→ What you are asked to do
Return the entries below word for word; no images should appear in the copy.

→ Stored data

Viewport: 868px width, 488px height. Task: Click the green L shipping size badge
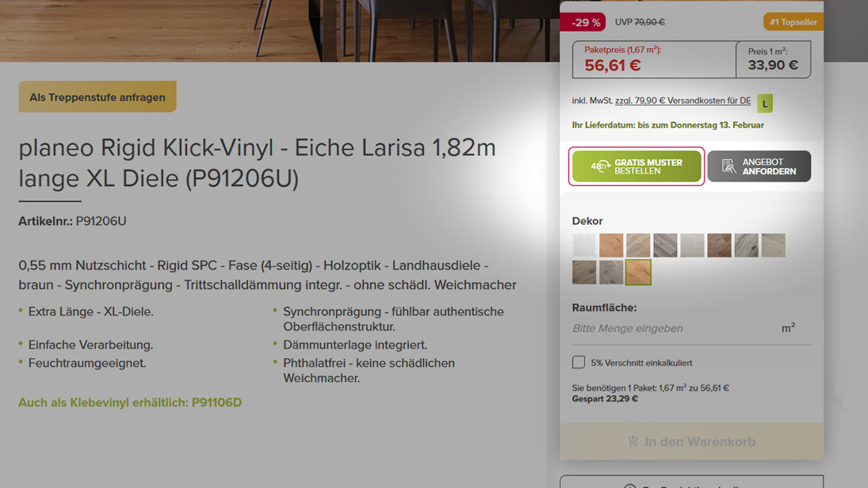click(765, 104)
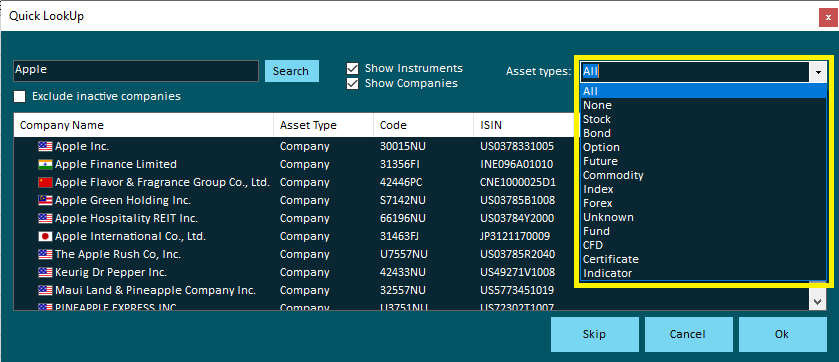The height and width of the screenshot is (362, 839).
Task: Uncheck the Show Companies checkbox
Action: [x=353, y=83]
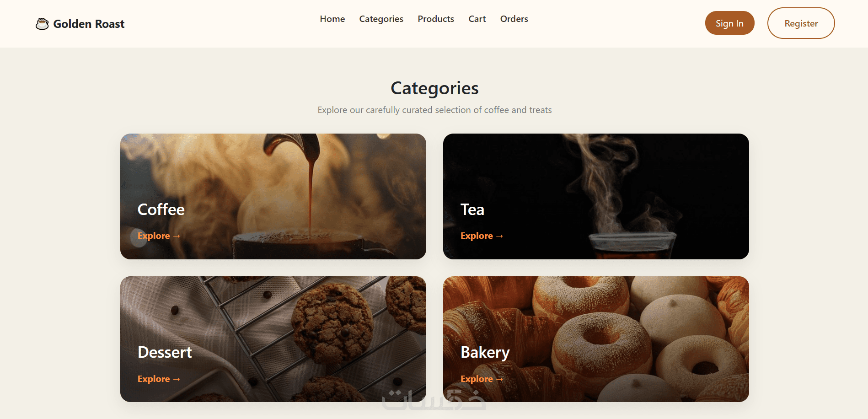The image size is (868, 419).
Task: Click Explore link on the Dessert card
Action: click(159, 379)
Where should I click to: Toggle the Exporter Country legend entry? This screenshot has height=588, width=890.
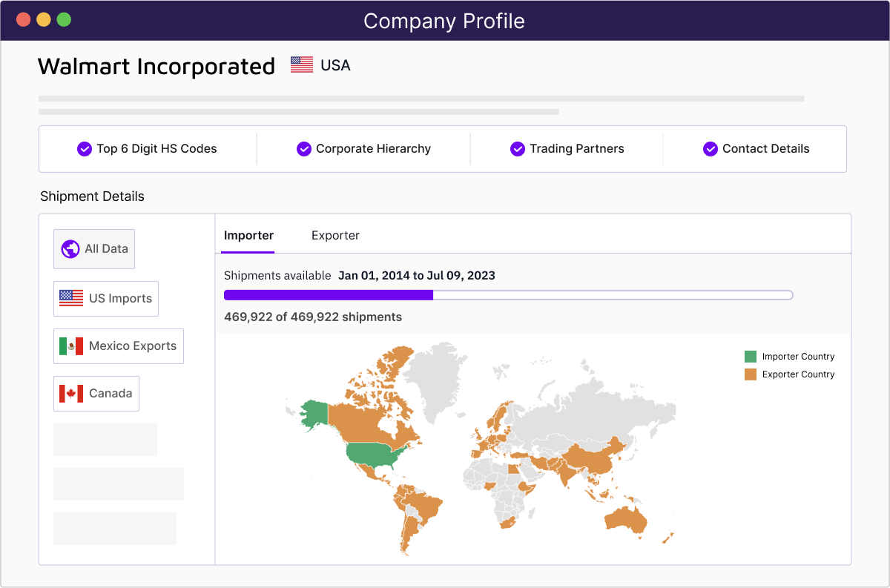(x=788, y=374)
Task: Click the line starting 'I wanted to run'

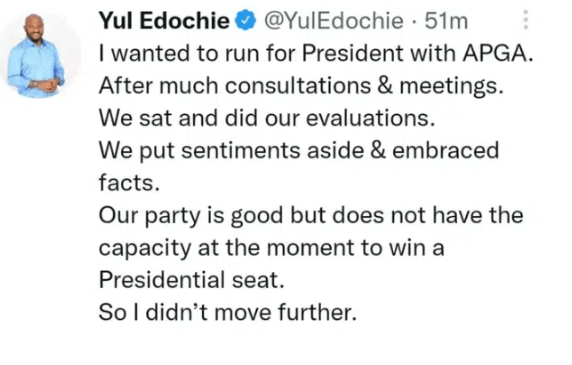Action: click(x=316, y=53)
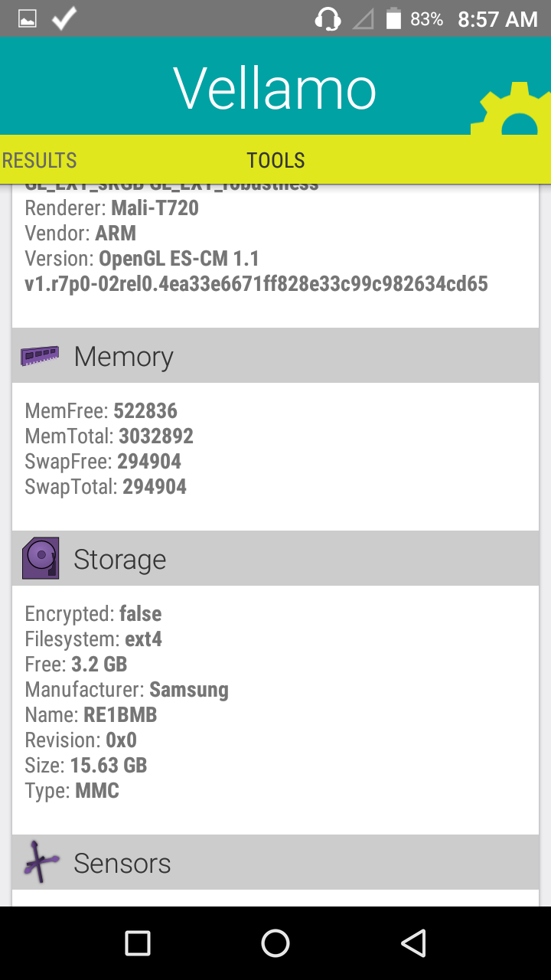Tap the Storage section header
Viewport: 551px width, 980px height.
click(x=276, y=559)
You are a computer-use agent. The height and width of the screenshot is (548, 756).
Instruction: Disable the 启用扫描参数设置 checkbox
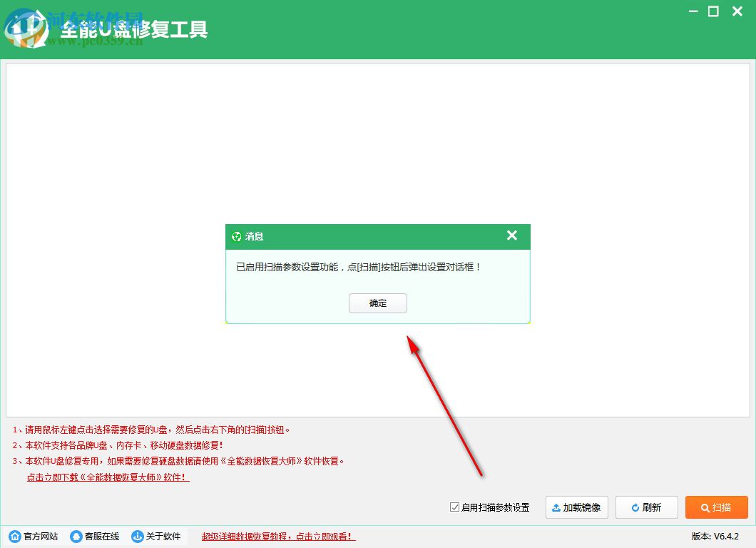pyautogui.click(x=454, y=507)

→ Result of this exercise
Viewport: 868px width, 488px height. Task: Click the green L shipping size badge
click(765, 104)
The height and width of the screenshot is (362, 839).
Task: Uncheck the Show Companies checkbox
Action: [x=353, y=83]
The image size is (868, 419).
Task: Click Explore link on the Dessert card
Action: click(159, 379)
Where should I click to: Toggle the Exporter Country legend entry? This screenshot has height=588, width=890.
(x=788, y=374)
Task: Click the line starting 'I wanted to run'

Action: click(x=316, y=53)
Tap the Storage section header
Viewport: 551px width, 980px height.
click(x=276, y=559)
You are a computer-use agent. The height and width of the screenshot is (548, 756).
Instruction: Disable the 启用扫描参数设置 checkbox
pyautogui.click(x=454, y=507)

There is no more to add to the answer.